Reducing Crawl Budget Waste

• Disallow paginated archive pages, tags, or faceted search URLs
• Set a Crawl-delay for Bingbot or YandexBot to ease server load
• Focus crawl budget on high-value pages like product and landing pages

E-commerce Stores

• Block cart, checkout, and account pages from being indexed
• Allow product and category pages for full SEO visibility
• Include your product sitemap for faster indexing of new listings

Allowing All Crawlers

• Use the "Allow All" preset to generate the minimal valid robots.txt
• Still add your Sitemap URL for better crawl discoverability
• Suitable for fully public sites with no restricted content

Frequently Asked Questions

What is a robots.txt file?

A robots.txt file is a plain-text file placed at the root of your website that tells search engine bots (and other automated crawlers) which pages they are allowed or not allowed to visit. It follows the Robots Exclusion Protocol (REP) standard.

Where do I put the robots.txt file?

It must be placed at the root of your domain — accessible at https://yourdomain.com/robots.txt. It cannot be in a subdirectory. Most web hosts let you upload it to the public or www root folder.

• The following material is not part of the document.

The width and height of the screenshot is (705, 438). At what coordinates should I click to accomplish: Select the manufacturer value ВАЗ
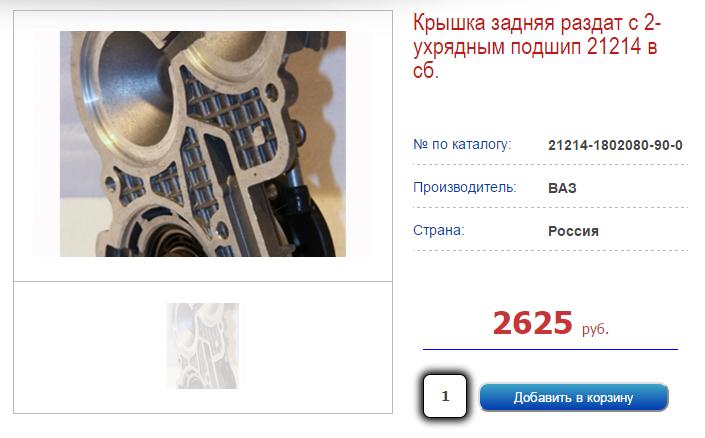point(562,188)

Does robots.txt prevent pages from being indexed?

Not directly. Disallowing a URL in robots.txt prevents crawlers from visiting it, but a page can still appear in search results if other sites link to it. To prevent indexing entirely, use a noindex meta tag on the page itself.

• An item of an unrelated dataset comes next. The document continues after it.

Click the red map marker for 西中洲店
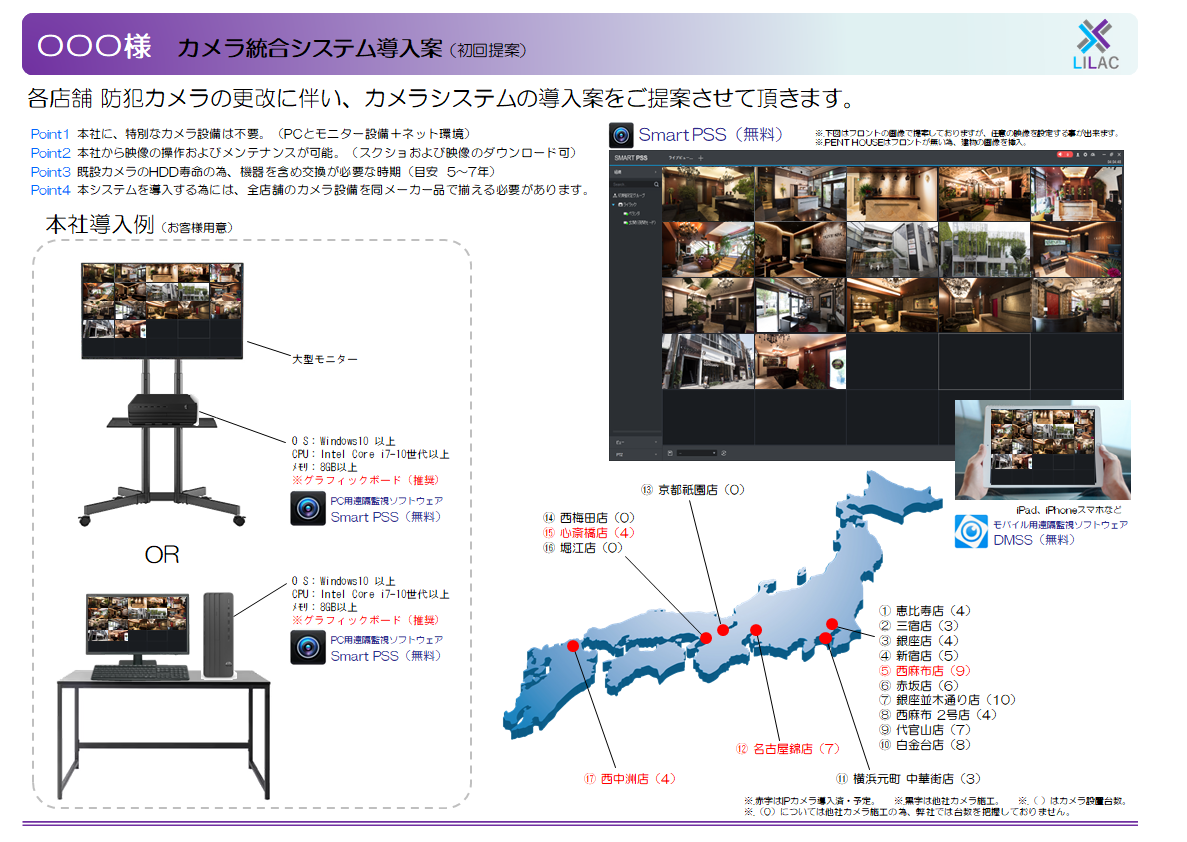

What does `Disallow:` with an empty value mean?

An empty Disallow: line means "disallow nothing" — the crawler is allowed to access everything. This is equivalent to having no restrictions at all and is the correct way to explicitly allow all content.

Does blocking a bot in robots.txt actually stop it?

Legitimate bots like Googlebot and Bingbot respect robots.txt by design. However, malicious scrapers and some AI training crawlers may ignore it entirely. For stronger protection, consider IP blocking or rate limiting at the server level.

Can I have multiple User-agent blocks?

Yes. Each User-agent block applies its Disallow/Allow rules only to the named bot. This lets you allow Googlebot full access while blocking other crawlers from certain paths. Use the Add Rule button to create separate blocks.

What is Crawl-delay and should I use it?

Crawl-delay tells a bot to wait a set number of seconds between requests. It is useful for reducing server load on high-traffic sites. Note: Googlebot ignores this directive — configure crawl rate for Google in Google Search Console instead.

Is my data safe? Does this tool send data to a server?

No data leaves your browser. All robots.txt generation happens entirely client-side using JavaScript. Your configuration and output are never uploaded, stored, or transmitted anywhere.